Aujourd’hui plus que jamais, ce silence des personnes qui ne signalent pas leur désaccord avec des proches racistes ou qui plus généralement trouvent des excuses aux racistes, le silence des personnes qui s’abstiennent de voter parce que « ça ne sert à rien » ou parce qu’elles ne se sentent pas concernées, les quelques mots gênés des personnes qui se désolent de la situation politique du pays avant d’expliquer qu’elles ne se voient pas voter pour un candidat ou une candidate du Nouveau Front Populaire parce que « Mélenchon et LFI, quand même… », ou pour quelqu’un d’Ensemble à cause de « Macron, ce monarque », sont eux aussi, violents. Le respect de l’humanité de ses concitoyens ne vaut-il pas une conversation désagréable, ou un peu d’inconfort dans l’isoloir ? Quand la réponse à cette question est « non », la douleur qu’elle inflige est dévastatrice, elle aussi. 

Alors qu’il est encore aisé d’être un ou une « allié.e », beaucoup choisissent de ne pas élever la voix. Si la fraternité leur est difficile maintenant, qu’en sera-t-il lorsqu’avoir des origines ailleurs ou la mauvaise religion sera un crime ? Lorsque la liberté d’avorter ne sera plus, lorsque les victimes d’agressions racistes ou sexistes n’auront plus la garantie d’un accès égal à la justice, lorsque les couples mariés homosexuels ne seront plus égaux aux autres aux yeux de la loi, ou encore lorsque les personnes transgenres seront condamnées à vivre sans reconnaissance légale ? Quelle solidarité verra-t-on lorsqu’elle sera plus dangereuse pour les allié.es, et qu’elle sera devenue vitale pour les personnes faisant l’objet de discriminations ?
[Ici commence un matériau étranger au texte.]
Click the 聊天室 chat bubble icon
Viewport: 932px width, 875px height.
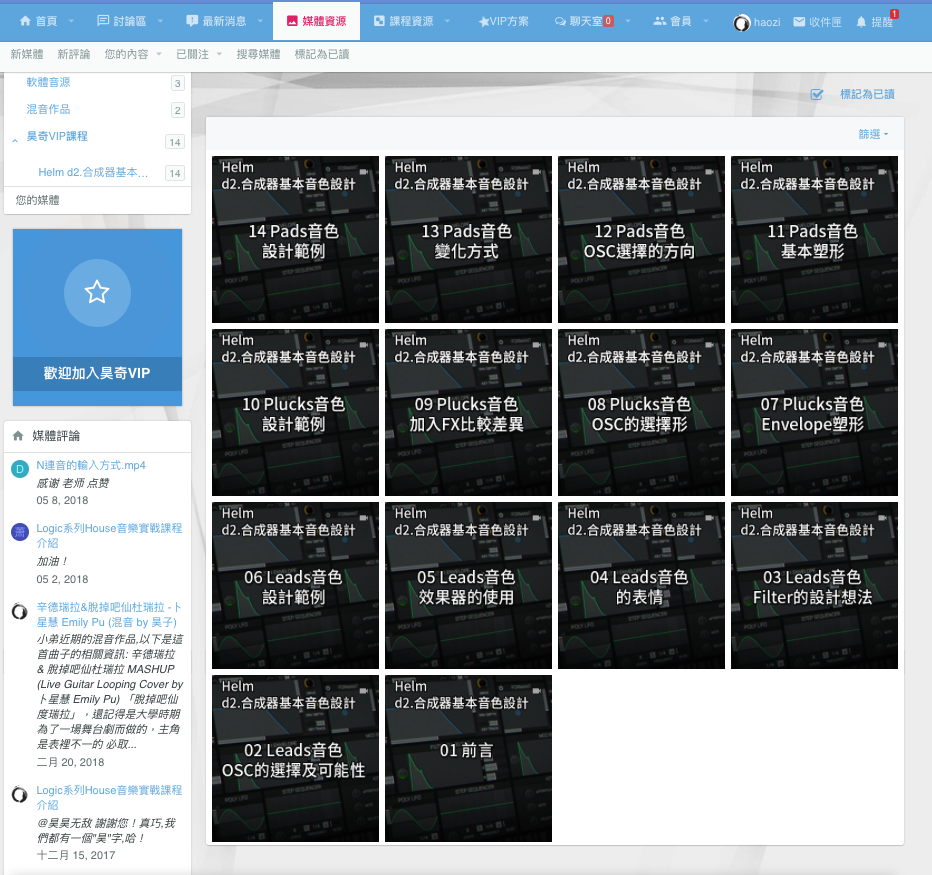(x=560, y=21)
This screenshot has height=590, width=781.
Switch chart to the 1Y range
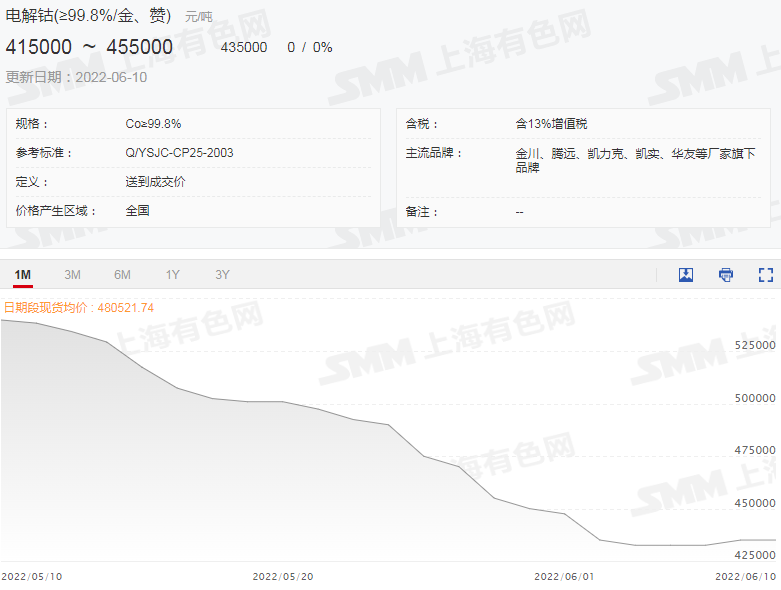click(173, 275)
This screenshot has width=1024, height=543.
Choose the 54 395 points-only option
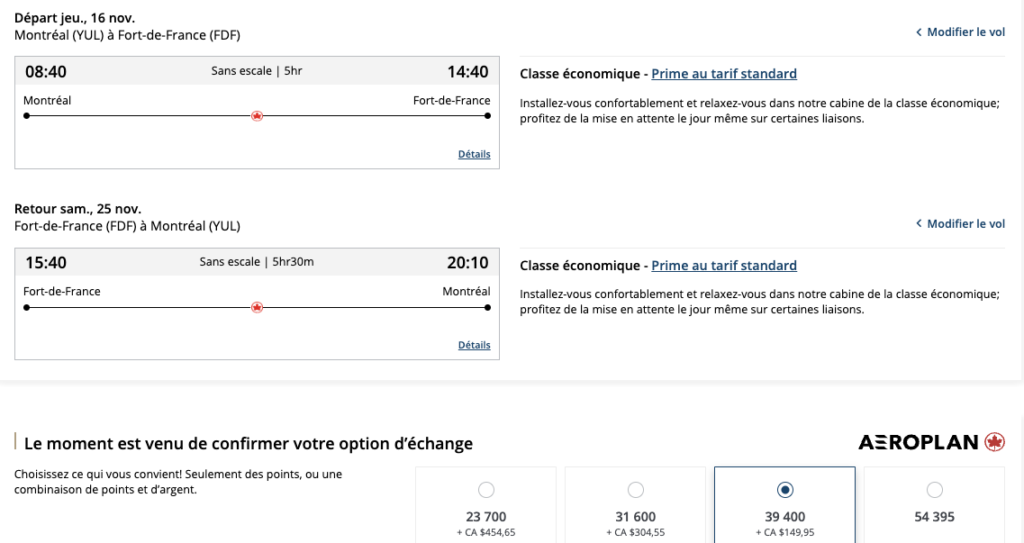(934, 490)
Jusqu’à ce week-end, le plus simple pour être vraiment allié.e est de voter, et dans la mesure du possible pour des candidats et candidates franchement anti-racistes, féministes, engagés et engagées en faveur des droits des personnes LGBTQIA+, écologistes, contre les discriminations religieuses, et qui ne soient pas validistes. Faute de mieux, on peut voter pour la personne qui n’est pas d’extrême droite, même si on ne croit pas en ses idées : on vit plus libres dans la monarchie du Roi Macron que dans un État fasciste. 

Quelle que soit l’issue du scrutin de dimanche, un malaise perdurera chez beaucoup d’entre nous : en l’état actuel des choses, envisager un gouvernement RN couronné d’une présidence du même parti en 2027 ne relève plus de la science-fiction. Il en va donc désormais de chacun et chacune d’entre nous de faire en sorte que ça n’arrive pas. Pour cela, il va nous falloir parler aux personnes qui peuvent nous entendre - et donc ne pas attendre des personnes discriminées qu’elles convainquent seules les personnes qui ne les voient pas comme des égales, par exemple - et leur montrer que l’immigration enrichit tous les aspects notre société, que la politique est l’affaire de toutes et tous, que la vie peut être différente, meilleure pour tout le monde, si on fait pression sur les personnes qui décident, ensemble.

Cet effort, peut-être quotidien, est le seul à même de nous protéger, et de faire en sorte qu’il ne semble plus normal à l’amie de mon père ou à personne d'autre de penser que quelqu'un comme mon père est l’exception plus qu’il n’est représentatif de la majorité des personnes immigrées.